Bir kırmızı Lale işte.
Kitap okumayı, sohbeti, sinemayı, İstanbul'u ille de Üsküdar'ı sever. Olmazsa olmazları ailesi, Zuz, Cancan ve denizdir.
Çok şiir okumaz ama okursa Atilla İLHAN ve Orhan VELİ okur. Paylaşmazsa görmüş gibi okumuş gibi hissetmez kendini...

1 Eylül 2011 Perşembe

Bayram bayram2

Ramazanın rehavetini iki gündür atmaktayız...Dün gece ki Beyoğlu seferinden sonra bu akşam da Kadıköy-Moda civarlarındaydık...

İlk önce Alkım ve Nezih kitapevlerine uğradık...nasıl özlemişim, kitaplar arasında kaybolmayı...Karıştırdım, her iki kitapevinde de koltuklara yayılıp, seçtiğim kitaplardan bir kaç sayfa okuyup , kitaplar hakkında fikir edinmeye çalıştım. Yalnız Nezih'in müzik yayını insanın konsantre olmasını engelliyor...Bu konuda en iyi D&R...Müzik böyle alttan alttan, usul usul gelir...Orada elime Yaşar Kemal'in;''Bu günlerde bahar indi''adlı kitabına huşu içinde dalıp , az kala kitabı orada bitirmeye kalkmışlığım vardır... Kızlar adımı beleşciye çıkaracaklardı az kala))
Daha sonra Naziş,ben acıktım dedi. Gamse- gel seni bi yere götürücem, harika döneri ve iskenderi var dedi... Bahariyede Koton'un karşısında minicik bir yer...
Öğrenciyken keşfetmişler burayı... Gamse ile biz aç değiliz diye bir dürümü laf olsun diye paylaşıp yedik. Naziş, iskenderi çok güzel dedi...Yani oralara yolunuz düşerde ay acıktık, şöyle uygun fiyata kendimizi kasmadan bir şeyler yiyelim derseniz, tavsiyemdir.Yemek sonrası, Gamsegamse'nin arkadaşı , börekleri ile bizim evin gönlünü fetheden, dükkanındaki dolmaları Gamse'nin hışmından korumaya çalışmaktan müşteriye zor bakan Fatma ile buluşup. O'nun doğum gününü kutladık. Rotamızı Moda'ya çevirdik.Meşhur dondurmacı ALİ'nin önünde yine metrelerce kuyruk vardı...Biz bitişiğinde oturup Waffle yedik...( kirazlar, çilekler, portakal dilimleri ve kestaneler ve de beyaz çikolata )
O Waffleden sonra eve koşarak gelmemiz gerekirdi ama neyse ki dönüşte de Moda , Kadıköy iskelesi arasını yürüdük.Moda iskelede çay içmekti maksadımız ama yeni bir keşifle vaz geçtik.
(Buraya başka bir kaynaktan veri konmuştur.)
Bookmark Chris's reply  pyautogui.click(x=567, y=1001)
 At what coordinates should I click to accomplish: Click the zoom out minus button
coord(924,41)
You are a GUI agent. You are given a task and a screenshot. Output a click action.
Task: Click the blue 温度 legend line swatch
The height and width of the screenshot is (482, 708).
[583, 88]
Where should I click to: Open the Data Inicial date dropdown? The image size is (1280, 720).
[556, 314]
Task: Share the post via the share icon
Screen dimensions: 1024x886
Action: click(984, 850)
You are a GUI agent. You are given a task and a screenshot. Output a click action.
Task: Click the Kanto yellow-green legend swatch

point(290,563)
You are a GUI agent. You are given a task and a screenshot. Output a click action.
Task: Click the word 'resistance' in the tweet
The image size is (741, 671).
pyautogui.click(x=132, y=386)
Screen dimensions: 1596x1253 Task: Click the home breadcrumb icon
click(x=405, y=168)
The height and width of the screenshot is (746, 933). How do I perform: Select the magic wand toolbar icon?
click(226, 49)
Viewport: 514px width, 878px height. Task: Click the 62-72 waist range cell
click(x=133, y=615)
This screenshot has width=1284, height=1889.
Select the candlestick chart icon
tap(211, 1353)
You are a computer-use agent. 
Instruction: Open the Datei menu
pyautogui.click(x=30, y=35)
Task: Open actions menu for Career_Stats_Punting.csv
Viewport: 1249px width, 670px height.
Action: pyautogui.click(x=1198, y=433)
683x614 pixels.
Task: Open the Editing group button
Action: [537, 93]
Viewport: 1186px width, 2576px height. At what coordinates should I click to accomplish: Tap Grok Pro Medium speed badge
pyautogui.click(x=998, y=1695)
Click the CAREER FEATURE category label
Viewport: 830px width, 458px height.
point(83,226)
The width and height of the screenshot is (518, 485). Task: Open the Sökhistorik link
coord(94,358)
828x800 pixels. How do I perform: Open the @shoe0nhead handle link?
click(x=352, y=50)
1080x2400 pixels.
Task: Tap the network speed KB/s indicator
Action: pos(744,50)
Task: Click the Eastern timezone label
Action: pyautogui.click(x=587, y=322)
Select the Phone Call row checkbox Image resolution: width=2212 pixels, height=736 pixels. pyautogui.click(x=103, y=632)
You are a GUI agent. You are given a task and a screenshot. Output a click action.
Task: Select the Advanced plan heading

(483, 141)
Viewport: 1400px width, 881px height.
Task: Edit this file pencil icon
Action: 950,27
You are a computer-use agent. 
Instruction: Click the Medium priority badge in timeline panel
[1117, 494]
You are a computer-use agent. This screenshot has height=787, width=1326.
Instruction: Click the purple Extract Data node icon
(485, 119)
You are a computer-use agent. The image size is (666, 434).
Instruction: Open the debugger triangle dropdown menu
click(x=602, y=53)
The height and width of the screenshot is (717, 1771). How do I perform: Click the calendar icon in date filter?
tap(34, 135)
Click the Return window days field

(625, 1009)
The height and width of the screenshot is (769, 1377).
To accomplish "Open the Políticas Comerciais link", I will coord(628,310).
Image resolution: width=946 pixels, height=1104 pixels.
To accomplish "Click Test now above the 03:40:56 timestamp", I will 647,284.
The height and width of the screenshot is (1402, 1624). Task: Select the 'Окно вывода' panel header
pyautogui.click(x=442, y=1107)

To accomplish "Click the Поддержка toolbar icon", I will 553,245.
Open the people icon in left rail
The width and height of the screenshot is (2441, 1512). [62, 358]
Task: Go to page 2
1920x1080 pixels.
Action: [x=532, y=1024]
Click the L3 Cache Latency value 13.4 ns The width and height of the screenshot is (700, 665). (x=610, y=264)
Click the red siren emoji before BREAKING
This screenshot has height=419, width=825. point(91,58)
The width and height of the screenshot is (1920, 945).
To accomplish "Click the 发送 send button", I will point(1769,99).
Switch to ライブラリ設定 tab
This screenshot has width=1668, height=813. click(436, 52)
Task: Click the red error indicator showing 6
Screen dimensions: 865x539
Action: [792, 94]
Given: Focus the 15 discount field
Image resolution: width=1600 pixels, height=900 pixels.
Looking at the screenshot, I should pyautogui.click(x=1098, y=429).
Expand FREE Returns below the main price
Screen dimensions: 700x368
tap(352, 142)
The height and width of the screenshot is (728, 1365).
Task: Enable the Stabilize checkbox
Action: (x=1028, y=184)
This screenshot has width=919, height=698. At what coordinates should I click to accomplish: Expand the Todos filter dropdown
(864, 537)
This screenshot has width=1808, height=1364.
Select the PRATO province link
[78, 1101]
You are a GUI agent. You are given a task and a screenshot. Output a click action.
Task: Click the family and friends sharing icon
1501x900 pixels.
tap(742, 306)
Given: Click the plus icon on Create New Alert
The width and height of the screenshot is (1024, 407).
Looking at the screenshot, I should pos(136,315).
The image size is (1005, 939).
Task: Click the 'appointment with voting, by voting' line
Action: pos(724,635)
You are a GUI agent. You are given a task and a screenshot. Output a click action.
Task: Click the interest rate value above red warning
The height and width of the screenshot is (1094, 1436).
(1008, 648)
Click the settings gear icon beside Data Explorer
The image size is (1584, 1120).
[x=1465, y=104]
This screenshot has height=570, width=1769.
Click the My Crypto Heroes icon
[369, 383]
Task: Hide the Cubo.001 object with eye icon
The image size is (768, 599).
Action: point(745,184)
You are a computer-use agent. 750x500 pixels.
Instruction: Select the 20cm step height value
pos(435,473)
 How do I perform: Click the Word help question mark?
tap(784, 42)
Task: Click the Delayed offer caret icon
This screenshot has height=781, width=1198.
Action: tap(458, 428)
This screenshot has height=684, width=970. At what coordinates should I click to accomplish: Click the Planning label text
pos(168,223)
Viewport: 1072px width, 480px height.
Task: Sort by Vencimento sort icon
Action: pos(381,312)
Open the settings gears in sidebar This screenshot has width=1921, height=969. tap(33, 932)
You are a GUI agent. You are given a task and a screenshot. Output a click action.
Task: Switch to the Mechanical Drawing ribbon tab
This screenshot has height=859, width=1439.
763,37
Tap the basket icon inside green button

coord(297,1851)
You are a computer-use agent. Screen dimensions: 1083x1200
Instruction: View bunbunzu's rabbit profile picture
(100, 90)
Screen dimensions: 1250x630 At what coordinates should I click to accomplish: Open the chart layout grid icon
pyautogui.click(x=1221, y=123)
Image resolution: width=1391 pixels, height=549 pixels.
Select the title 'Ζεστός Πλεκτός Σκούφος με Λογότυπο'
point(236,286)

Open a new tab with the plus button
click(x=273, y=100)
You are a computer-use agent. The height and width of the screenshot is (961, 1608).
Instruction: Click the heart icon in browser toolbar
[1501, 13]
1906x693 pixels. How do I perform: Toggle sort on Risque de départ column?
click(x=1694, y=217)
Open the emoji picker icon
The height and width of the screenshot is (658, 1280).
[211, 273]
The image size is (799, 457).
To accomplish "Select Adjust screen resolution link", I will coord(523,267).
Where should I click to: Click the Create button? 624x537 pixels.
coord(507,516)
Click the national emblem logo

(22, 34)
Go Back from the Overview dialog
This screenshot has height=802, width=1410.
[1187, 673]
Bir kitap cafe... Bast Cafe...önündeki ağaca dilek kurdeleri bağlanmış... İçerisi gayet şık, çalışanlar güler yüzlü sempatik. Çaylar cam bardakta... Sedirlere yayılın, renk renk kurdeler uçuşşsun başınızda...Kitaplıklardan istediğiniz kitabı çekin orayı karıştırın...Rastgele çektiğim kitabı açınca, bir baktım bu kitabı Buket Uzuner okudu yazıyor içinde...Yüzlerce kitabın içinden onu çekmişim...Sordum W eb siteleri yok ama Facebook sayfaları varmış.Burada iki saat kadar oturduk...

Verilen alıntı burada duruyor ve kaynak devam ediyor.